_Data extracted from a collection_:
########################################
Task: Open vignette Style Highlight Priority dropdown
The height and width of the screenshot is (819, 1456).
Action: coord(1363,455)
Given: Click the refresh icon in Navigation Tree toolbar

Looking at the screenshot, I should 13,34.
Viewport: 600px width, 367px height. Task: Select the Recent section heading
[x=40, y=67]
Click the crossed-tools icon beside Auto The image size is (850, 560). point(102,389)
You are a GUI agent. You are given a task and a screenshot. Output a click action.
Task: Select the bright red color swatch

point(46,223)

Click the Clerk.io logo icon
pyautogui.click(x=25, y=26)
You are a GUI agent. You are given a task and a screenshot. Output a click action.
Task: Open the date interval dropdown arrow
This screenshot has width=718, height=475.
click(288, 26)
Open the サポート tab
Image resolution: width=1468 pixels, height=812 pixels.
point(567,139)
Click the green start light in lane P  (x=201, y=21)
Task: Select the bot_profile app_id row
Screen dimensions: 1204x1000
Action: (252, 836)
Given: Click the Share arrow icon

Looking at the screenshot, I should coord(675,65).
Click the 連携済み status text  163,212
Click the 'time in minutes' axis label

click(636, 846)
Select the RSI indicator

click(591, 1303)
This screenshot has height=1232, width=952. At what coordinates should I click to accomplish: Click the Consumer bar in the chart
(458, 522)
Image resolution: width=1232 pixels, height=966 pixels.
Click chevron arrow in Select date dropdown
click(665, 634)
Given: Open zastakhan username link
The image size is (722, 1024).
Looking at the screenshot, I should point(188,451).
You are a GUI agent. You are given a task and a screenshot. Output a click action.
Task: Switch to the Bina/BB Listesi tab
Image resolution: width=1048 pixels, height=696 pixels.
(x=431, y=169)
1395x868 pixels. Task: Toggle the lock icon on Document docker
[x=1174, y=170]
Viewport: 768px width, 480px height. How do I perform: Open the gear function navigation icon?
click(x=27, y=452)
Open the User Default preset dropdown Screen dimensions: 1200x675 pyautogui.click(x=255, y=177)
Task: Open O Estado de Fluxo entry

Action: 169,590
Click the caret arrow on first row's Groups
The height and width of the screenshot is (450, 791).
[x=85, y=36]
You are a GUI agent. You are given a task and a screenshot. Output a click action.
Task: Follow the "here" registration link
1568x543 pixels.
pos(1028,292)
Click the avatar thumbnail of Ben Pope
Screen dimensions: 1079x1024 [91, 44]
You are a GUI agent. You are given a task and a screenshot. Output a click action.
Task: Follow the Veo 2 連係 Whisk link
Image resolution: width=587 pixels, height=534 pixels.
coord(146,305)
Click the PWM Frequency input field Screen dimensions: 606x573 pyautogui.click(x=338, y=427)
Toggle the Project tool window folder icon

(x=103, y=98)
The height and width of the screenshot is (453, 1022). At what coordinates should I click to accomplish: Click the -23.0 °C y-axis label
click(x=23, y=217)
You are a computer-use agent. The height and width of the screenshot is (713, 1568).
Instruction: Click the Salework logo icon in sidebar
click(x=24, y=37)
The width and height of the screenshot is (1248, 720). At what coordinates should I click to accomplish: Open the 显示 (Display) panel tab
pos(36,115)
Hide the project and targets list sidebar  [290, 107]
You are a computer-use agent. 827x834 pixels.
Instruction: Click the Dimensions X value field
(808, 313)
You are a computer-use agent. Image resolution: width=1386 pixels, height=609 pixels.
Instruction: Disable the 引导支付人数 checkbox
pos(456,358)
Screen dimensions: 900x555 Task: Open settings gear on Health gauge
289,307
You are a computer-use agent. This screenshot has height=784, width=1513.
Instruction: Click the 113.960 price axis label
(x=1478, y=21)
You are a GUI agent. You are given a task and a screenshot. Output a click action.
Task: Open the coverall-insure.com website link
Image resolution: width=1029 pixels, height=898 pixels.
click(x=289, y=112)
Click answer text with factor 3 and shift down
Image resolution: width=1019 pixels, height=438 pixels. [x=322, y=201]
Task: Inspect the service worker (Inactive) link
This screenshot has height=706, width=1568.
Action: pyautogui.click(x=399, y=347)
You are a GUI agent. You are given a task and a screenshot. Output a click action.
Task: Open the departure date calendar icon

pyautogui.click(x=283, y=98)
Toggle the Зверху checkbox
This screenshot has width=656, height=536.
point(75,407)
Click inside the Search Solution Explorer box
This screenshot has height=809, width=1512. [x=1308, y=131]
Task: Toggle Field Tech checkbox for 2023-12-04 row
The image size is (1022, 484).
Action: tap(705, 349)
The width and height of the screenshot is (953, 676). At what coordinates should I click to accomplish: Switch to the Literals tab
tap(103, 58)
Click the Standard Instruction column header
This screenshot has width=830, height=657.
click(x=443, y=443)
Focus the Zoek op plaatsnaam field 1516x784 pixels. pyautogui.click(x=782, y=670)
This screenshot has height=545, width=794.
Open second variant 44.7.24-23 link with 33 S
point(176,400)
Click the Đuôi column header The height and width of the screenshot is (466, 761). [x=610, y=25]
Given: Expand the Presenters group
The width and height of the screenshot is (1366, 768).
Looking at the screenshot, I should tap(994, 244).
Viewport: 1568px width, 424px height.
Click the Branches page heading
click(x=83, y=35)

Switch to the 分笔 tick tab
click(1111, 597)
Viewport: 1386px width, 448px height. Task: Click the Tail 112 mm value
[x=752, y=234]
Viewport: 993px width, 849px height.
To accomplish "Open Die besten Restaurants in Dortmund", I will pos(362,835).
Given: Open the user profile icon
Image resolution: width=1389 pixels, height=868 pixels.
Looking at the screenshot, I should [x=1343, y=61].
########################################
_Work task_: Display each line of the data where "column" occurs.

_Result_:
Click the Standard Instruction column header
Click the Đuôi column header The height and width of the screenshot is (466, 761). [x=610, y=25]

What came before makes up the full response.